------ Records for processing
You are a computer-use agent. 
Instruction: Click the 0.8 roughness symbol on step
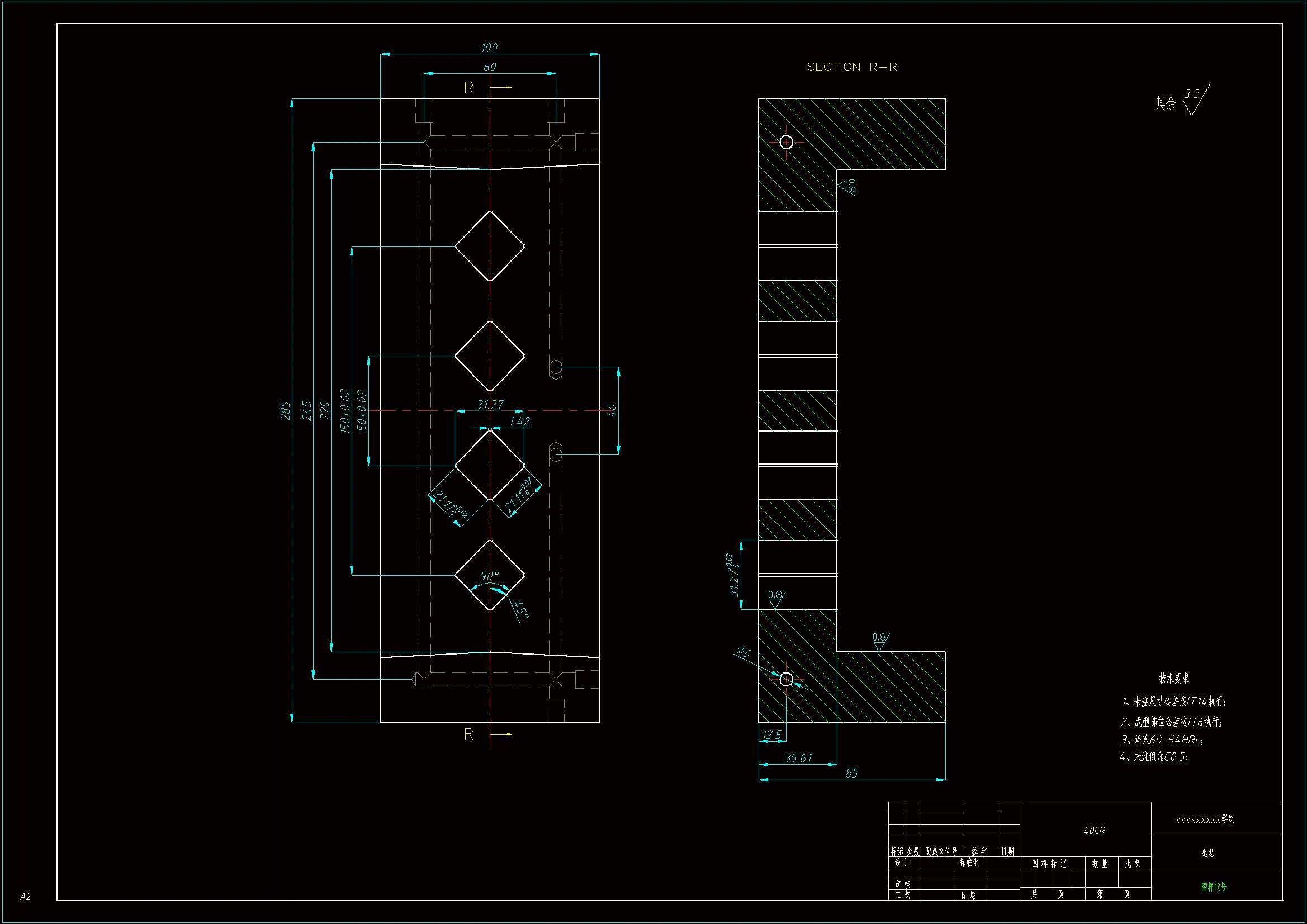[x=880, y=641]
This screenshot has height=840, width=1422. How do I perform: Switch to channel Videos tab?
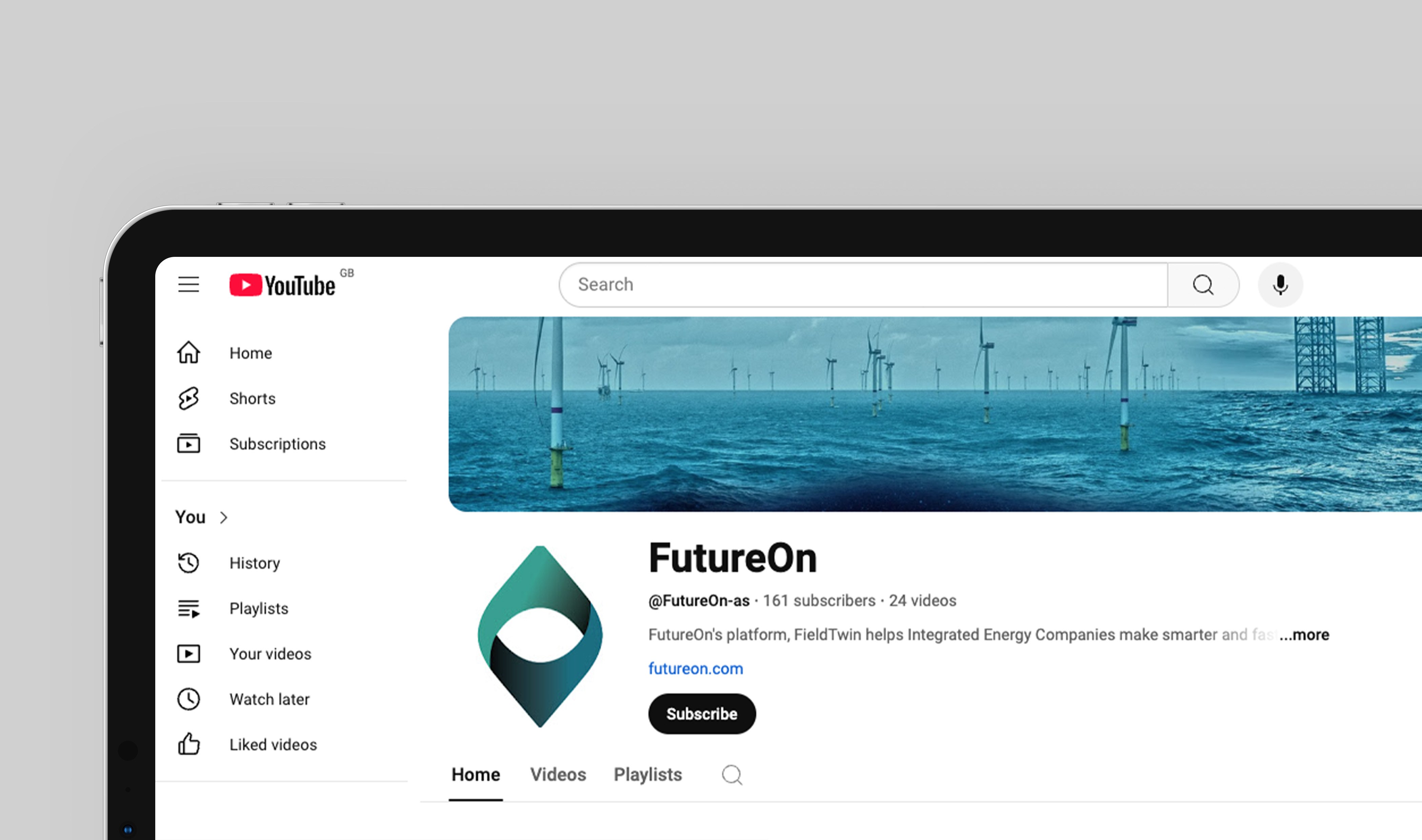558,774
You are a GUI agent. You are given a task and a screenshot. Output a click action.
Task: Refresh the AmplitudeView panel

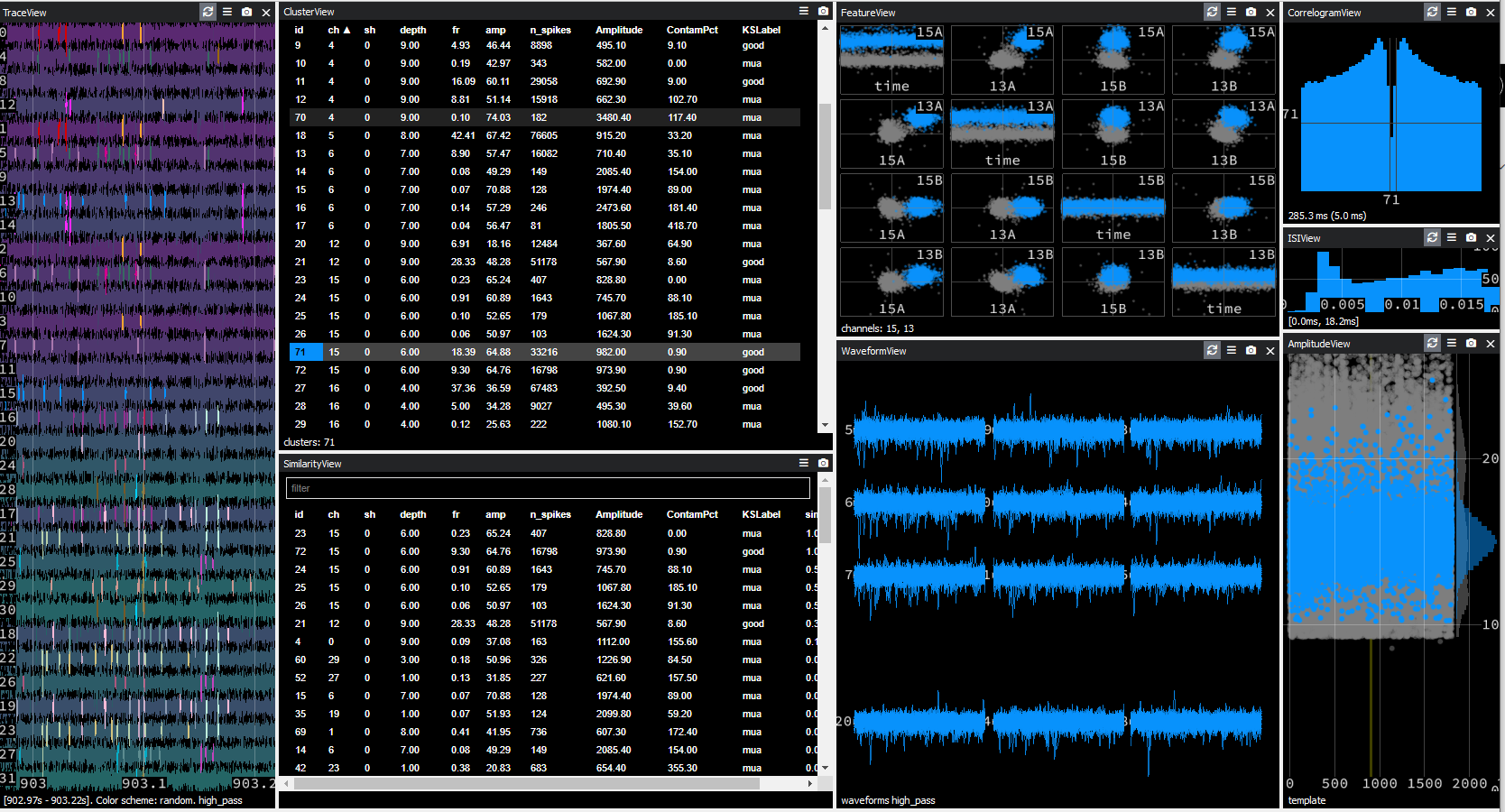coord(1432,343)
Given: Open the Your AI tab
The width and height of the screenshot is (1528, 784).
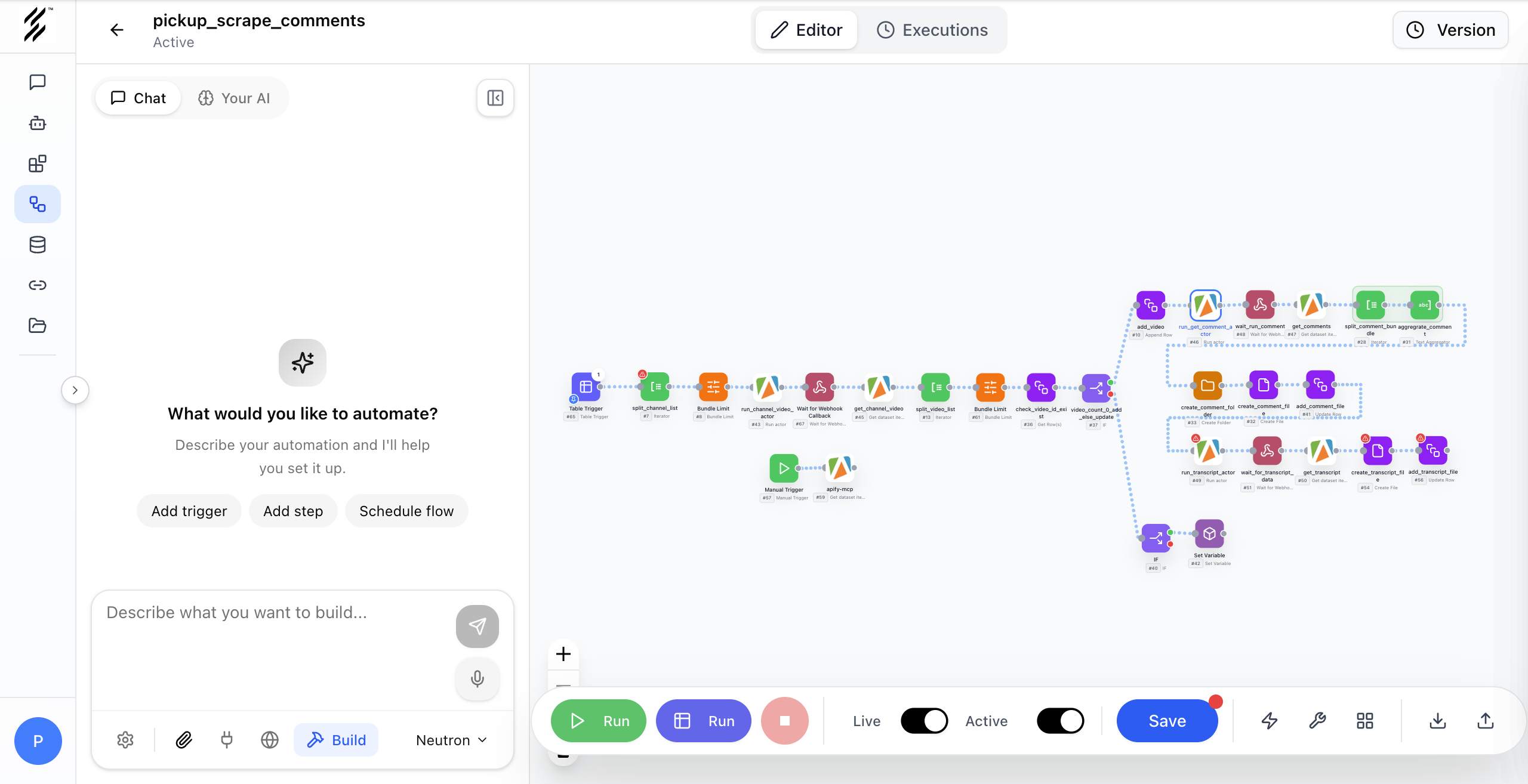Looking at the screenshot, I should pos(234,98).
------------
Exercise instructions:
When a line contains the string "agent", count that line; once every line of the records has been checked, state the count alone.

Solved problem:
2